O Evangelho de hoje nos conduz, de forma antecipada, ao Cenáculo. Ainda estamos na terça-feira da Semana Santa, mas a Igreja já nos convida a meditarmos sobre a Última Ceia, em que Jesus, reunido com os Doze Apóstolos, diz a eles: “Já não vos chamo servos, mas amigos” (Jo 15, 15). No entanto, Nosso Senhor sabe que será traído.

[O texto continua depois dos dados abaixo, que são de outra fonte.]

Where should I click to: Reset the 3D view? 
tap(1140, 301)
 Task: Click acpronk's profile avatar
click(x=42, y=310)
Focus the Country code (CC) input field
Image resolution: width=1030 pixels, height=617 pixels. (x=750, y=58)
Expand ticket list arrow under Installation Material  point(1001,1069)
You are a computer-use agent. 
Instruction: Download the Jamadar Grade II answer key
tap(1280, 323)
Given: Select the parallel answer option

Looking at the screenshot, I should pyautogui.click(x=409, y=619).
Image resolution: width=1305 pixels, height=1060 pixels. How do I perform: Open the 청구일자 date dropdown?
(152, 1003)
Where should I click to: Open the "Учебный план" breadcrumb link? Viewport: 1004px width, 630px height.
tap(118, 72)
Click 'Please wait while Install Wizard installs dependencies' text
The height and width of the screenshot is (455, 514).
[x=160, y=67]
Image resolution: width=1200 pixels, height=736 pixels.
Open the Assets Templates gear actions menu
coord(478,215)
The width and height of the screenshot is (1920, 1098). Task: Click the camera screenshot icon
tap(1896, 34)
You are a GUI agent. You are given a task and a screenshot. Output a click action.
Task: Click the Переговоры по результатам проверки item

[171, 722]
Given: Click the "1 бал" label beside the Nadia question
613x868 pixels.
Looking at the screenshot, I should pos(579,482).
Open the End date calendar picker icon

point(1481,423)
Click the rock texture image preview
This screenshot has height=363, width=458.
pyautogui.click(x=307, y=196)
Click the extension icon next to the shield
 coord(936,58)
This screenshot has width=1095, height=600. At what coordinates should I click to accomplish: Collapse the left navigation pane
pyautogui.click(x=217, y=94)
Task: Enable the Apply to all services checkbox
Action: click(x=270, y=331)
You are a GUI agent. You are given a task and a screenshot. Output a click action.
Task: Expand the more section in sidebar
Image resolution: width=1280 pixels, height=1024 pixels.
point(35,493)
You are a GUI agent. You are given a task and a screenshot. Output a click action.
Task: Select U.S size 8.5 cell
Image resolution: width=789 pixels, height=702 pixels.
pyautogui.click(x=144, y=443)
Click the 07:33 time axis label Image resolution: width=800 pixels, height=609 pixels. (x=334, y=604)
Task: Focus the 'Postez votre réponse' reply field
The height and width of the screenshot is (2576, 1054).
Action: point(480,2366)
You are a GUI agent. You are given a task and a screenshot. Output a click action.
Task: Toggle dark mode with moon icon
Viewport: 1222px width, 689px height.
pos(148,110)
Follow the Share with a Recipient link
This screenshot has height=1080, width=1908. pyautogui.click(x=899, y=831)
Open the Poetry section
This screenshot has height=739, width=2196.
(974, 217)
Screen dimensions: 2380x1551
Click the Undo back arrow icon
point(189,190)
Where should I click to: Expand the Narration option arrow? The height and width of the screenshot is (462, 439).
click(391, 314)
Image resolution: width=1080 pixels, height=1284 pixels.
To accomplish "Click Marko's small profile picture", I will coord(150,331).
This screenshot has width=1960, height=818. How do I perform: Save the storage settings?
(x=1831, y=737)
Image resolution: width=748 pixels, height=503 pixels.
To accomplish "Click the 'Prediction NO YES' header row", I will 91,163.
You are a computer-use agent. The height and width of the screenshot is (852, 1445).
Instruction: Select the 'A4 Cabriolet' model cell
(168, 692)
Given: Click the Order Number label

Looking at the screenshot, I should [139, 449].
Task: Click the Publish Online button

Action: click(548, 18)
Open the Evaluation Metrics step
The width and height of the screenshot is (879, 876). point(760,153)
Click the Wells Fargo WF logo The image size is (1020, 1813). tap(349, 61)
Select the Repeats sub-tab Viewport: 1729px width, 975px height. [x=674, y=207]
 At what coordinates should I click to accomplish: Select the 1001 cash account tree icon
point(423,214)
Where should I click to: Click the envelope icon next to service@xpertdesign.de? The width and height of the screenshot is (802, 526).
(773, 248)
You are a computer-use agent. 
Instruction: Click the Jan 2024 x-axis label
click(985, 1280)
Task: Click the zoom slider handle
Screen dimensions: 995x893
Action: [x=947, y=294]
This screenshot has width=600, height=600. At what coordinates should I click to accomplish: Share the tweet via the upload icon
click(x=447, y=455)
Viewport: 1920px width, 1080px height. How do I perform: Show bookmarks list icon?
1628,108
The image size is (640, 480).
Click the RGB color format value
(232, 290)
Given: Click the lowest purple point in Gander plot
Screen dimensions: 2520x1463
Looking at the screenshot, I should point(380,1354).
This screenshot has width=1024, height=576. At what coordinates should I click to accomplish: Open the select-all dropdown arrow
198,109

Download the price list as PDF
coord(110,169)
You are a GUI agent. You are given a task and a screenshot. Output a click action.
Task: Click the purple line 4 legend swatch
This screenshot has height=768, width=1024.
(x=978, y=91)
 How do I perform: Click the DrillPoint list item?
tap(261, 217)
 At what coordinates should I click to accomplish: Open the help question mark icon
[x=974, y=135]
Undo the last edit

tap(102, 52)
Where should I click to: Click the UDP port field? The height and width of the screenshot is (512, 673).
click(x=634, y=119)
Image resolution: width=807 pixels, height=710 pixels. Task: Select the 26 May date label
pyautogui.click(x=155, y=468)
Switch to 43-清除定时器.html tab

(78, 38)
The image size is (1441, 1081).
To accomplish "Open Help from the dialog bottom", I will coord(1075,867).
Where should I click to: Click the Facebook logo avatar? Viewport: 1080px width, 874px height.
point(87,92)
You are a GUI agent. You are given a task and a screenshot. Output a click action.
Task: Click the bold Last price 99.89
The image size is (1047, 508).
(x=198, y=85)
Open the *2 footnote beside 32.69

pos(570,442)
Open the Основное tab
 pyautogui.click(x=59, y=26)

O Evangelho de hoje nos apresenta duas realidades muito fortes: a traição de Judas e a negação de Pedro, e é justamente entre esses dois Apóstolos que encontramos um espelho da nossa própria vida. Porque, no fundo, a questão não é se iremos ou não trair Jesus. Infelizmente, nós já o traímos. Pouquíssimos podem dizer, como Santa Teresinha, que nunca cometeram um pecado grave. A maioria de nós, de algum modo, já fez o que Judas ou Pedro fez.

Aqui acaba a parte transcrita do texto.